**DIRECTIONS:**
Every line containing the string "width" is to be copied from the records.

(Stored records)
[Start of section]

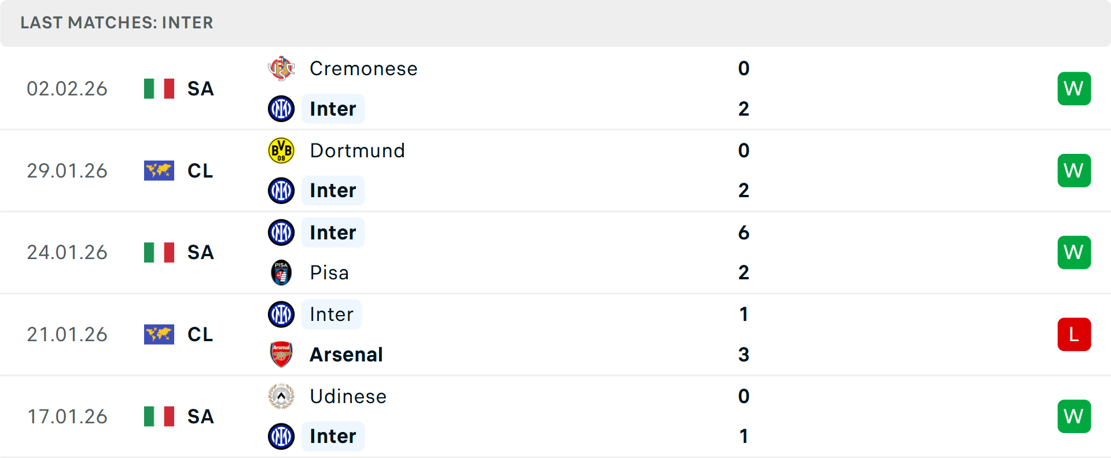Open Arsenal team name link
The image size is (1111, 458).
click(x=346, y=354)
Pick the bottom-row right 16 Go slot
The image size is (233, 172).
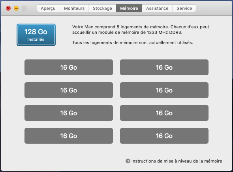point(164,136)
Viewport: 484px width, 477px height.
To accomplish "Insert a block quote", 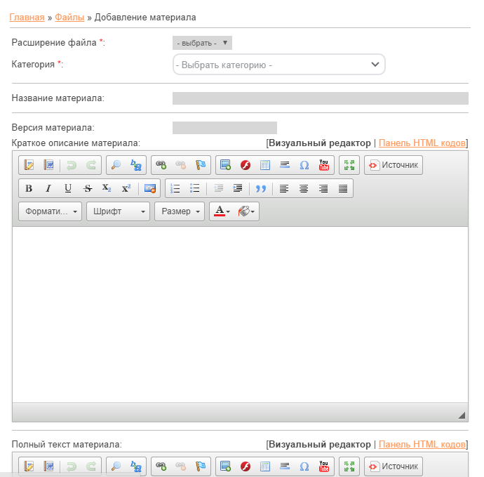I will pos(261,188).
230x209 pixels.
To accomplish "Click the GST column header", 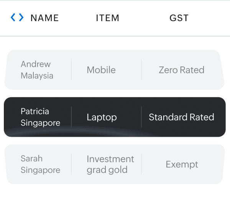I will 179,18.
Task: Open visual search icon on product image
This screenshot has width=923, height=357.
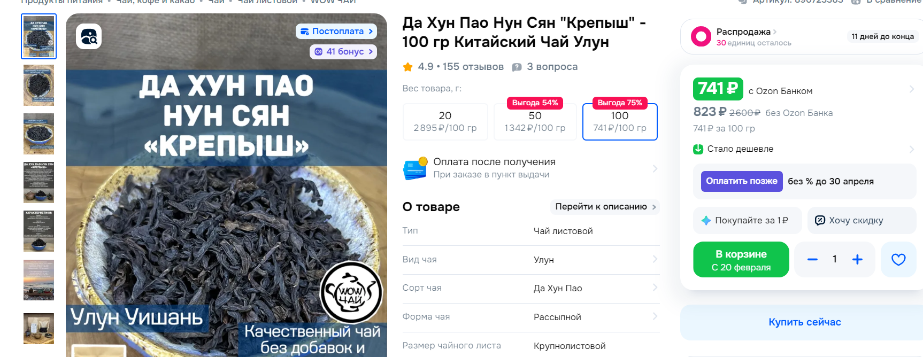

[End of section]

**EXERCISE OUTPUT:**
Viewport: 484px width, 477px height.
This screenshot has width=923, height=357.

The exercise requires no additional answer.